Porque debes saber que todo aquello que la voracidad humana respeta en una fonda o restaurant, sirve para estar saliendo a luz cada vez que se presenta algún nuevo consumidor, siguiéndose en esa parte el ejemplo de guerras intestinas que nunca se envían a batir a los enemigos sino soldados que no se dejan vencer, con lo cual se hacen interminables por una y otra parte, porque ninguno cede. Lo que queda intacto, porque no se deja atacar, se sirve bajo la misma forma por todo ese día: al siguiente se le da un nuevo barniz y se tiene por cosa diversa: lo que se dejó vencer en parte, porque en el todo es imposible, pasa a otra sartén, y con distintos colores y agregados se convierte en un nuevo guisado, haciéndole perder su nombre de bautismo, operación que se repite tantas veces cuantas lo permite la duración de la primera materia. Por consiguiente, no es extraño que un trozo de vaca se te presente con el nombre de carne prensada, y luego de rosbif, y luego de asado, y por último de olla podrida o albondiguillas, porque 

tiene más transformaciones que político tornasolado. 

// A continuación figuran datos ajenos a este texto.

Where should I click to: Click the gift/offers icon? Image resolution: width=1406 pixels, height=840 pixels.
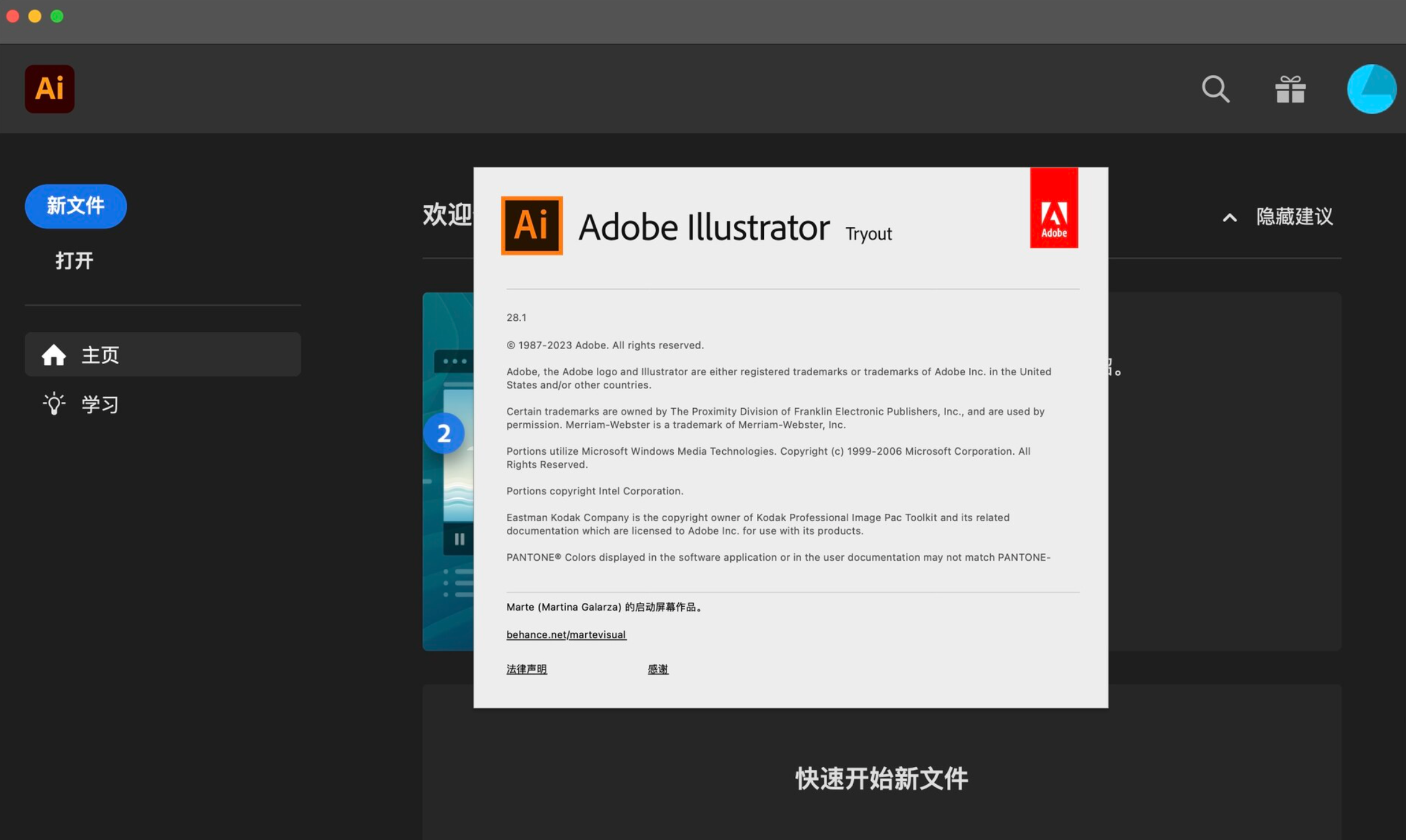pyautogui.click(x=1291, y=88)
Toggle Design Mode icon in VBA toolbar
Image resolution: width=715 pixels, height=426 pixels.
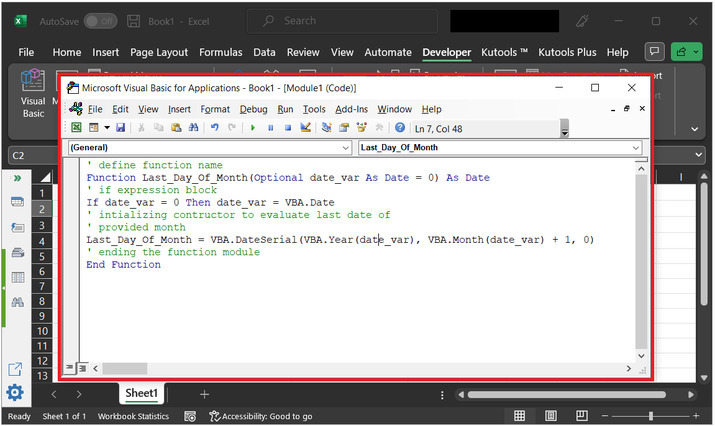pos(306,128)
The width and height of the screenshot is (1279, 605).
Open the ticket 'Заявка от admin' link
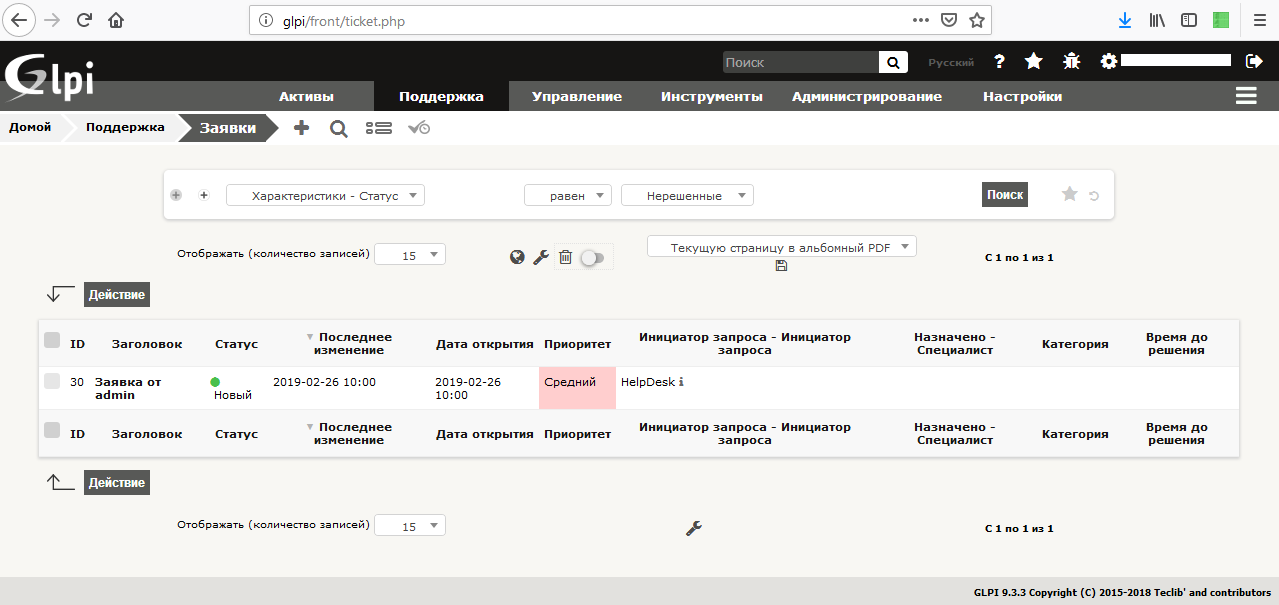coord(127,388)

Las fondas que aún conservan ese nombre hacen un estudio formal de ser las antípodas de los restaurantes en cuanto a la nomenclatura y sabor de los manjares; pero en cuanto a los disfraces y conversiones los imitan más que los liberales de México a los terroristas de Francia; y el que come en una de esas casas puede estar seguro que ha alimentado con sus desperdicios a más de cuatro, que si se les dijera no lo querrían creer. 

Cuando se entra a una fonda ni se saluda a nadie ni se ofrece a ninguno. Cada cual se consagra a sus trabajos y jamás pide ni da auxilios en los diferentes lances que ocurren. Tanto cuanto hay en las casas y en las calles de mancomunidad para los negocios ajenos, tanto hay en las fondas de abstracción y arrobamiento en la pieza donde comen muchos. Allí se ensimisma cualquiera y no ve otra cosa que lo que delante se le ha puesto; mas es preciso concederles la razón: todas sus facultades se absorben en dos cosas, en luchar a brazo partido con los platos que se presentan, y en no abandonar ni por un momento el que por fortuna se dejó sorprender, porque apenas se desvía un cristiano del plato que está saboreando mejor, cuando el criado, solícito más que para recibir la propina, alarga el brazo y en un abrir y cerrar de ojos lo hace desaparecer, con la intención quizá de que otros gusten de aquel apetitoso bocado. Unos platos, porque se desdeñan de alternar con un individuo, y otros porque los celan como muchachas bonitas y los alejan del precipicio, lo cierto es que casi los más vuelven intactos o poco mermados al lugar de su origen; y ya verás si los comensales tienen en qué entretenerse para perder el tiempo en salutaciones y ofrecimientos. 

Pero las fondas a pesar de esto son concurridísimas porque la mayor parte de los casados y la totalidad de los solteros van a ellas: los unos porque no tienen casa, los otros porque hacen vida independiente, y todos porque eso es de muy buen tono. Allí se dan convites, allí se pasan los días de fiesta, allí se lleva a una amiga que no se puede lucir en la ciudad, y mucho menos en la casa propia. Allí se reúnen muchas veces los antagonistas políticos deponiendo sus odios y sus rencores en las aras no muy limpias de la fonda, y ante la severa faz de un empedernido pavo. La gastronomía es el mejor medio para acabar odios y rencillas, pues se han visto hombres que han salido a batirse al campo, y que en lugar de matarse han ido a matar a una fonda el hambre común que les ocasionó el ejercicio y la emoción. 

Considérote hecha agua la boca; y más se te haría si pasaras por delante de uno de esos establecimientos y vieras como una provocación aves y pescados que se convierten en diablos tentadores y te dicen: “cómeme, cómeme”; pero que cuando te llegas a ellos se te escabullen y vuelven al muestrero a engañar bobos, y a convidar con su apetitoso talante a los descendientes de Eliogábalo. No te dejes enredar, que aquí más que en ninguna parte, es todo tortas y pan pintado. Adiós, adiós te dice tu chasqueado. —Caralampio.